In the end I've decided that I am making the conscious decision to stay at my job, at this moment. My decision may change in the future. With that decision, some of the feelings of being a trapped animal lessened. Maybe because I didn't feel as helpless. I was making the best decision for me among a range of decisions that were less than ideal. Which let me quit beating myself up a bit and start trying to just make the best of it, and figure out ways to mitigate some of the least healthy aspects of it.

I'm not sure I'm explaining it well. In some ways it's a subtle difference, but in some ways it isn't at all. Do you think it's at all possible to evaluate your future from this point on as if you were evaluating accepting a job offer? And if staying is actually the best decision for you, given the alternatives, make the choice to accept your current position? Of course your evaluation may also be that it isn't the right decision for you.
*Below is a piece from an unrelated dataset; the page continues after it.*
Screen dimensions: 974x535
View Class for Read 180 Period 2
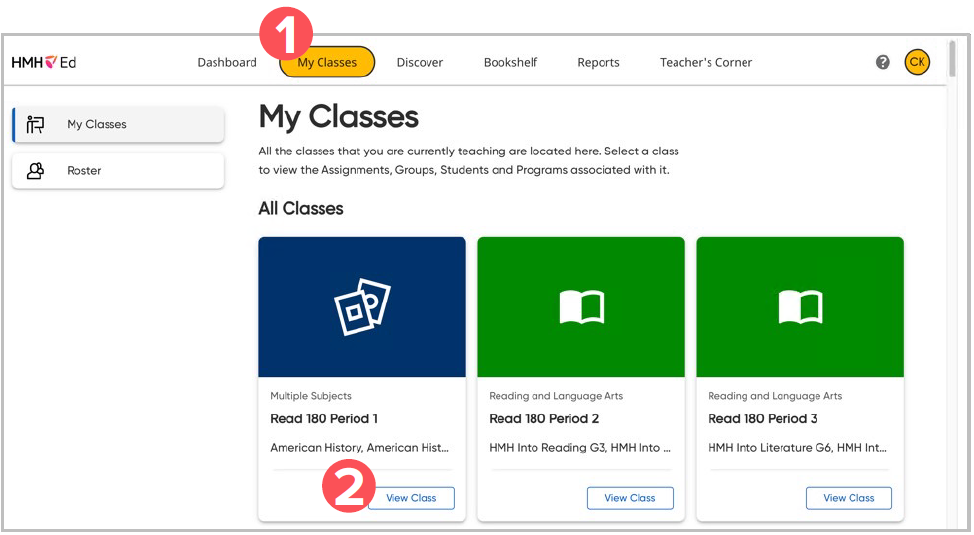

Argh. I really don't know if I'm explaining it well. And of course I'm not sure if others would find it as helpful as I did. And even as it is, I'm still finding that my job affects my health, and my health affects my ability to do my job.

It's complex. There's no need to be embarrassed to complain about it.

 

Re: Bad day, senseless post » jane d

Posted by Tabitha on October 9, 2009, at 0:25:57

In reply to Re: Bad day, senseless post, posted by jane d on October 8, 2009, at 2:04:15

> I hate that feeling of not being able to trust my own gut reactions.
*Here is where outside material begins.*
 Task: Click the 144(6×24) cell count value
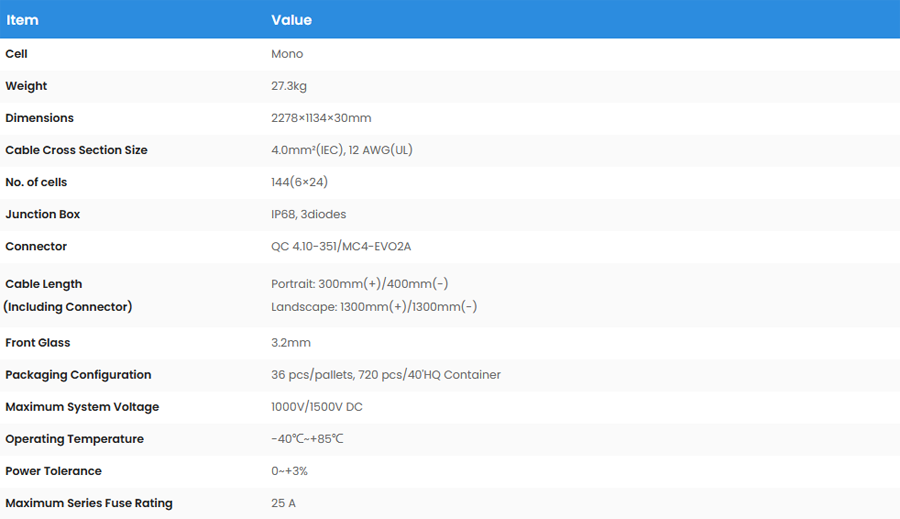coord(299,182)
Yes, that's the worst part. It's enough to drive one to prayer. If I can't be my own stable ground, then where do I find any?


>
> Being able to survive in a jungle is an achievement you can be proud of. Perhaps that toughness is transferable to a better job?
>
> jane
>

Thank you, jane. But I haven't acted tough, just endured. This thing is prompting me to fight back. Maybe it's a nudge I needed.

 

Re: Bad day, senseless post » Dinah

Posted by Tabitha on October 9, 2009, at 0:30:40

In reply to Re: Bad day, senseless post » Tabitha, posted by Dinah on October 8, 2009, at 4:44:24

Dinah, I think I know exactly what you mean. There is a great relief in deciding that you have made a decision to be where you are. Even though being where you are is obviously some form of decision to stay there, it's not the same as truly deciding.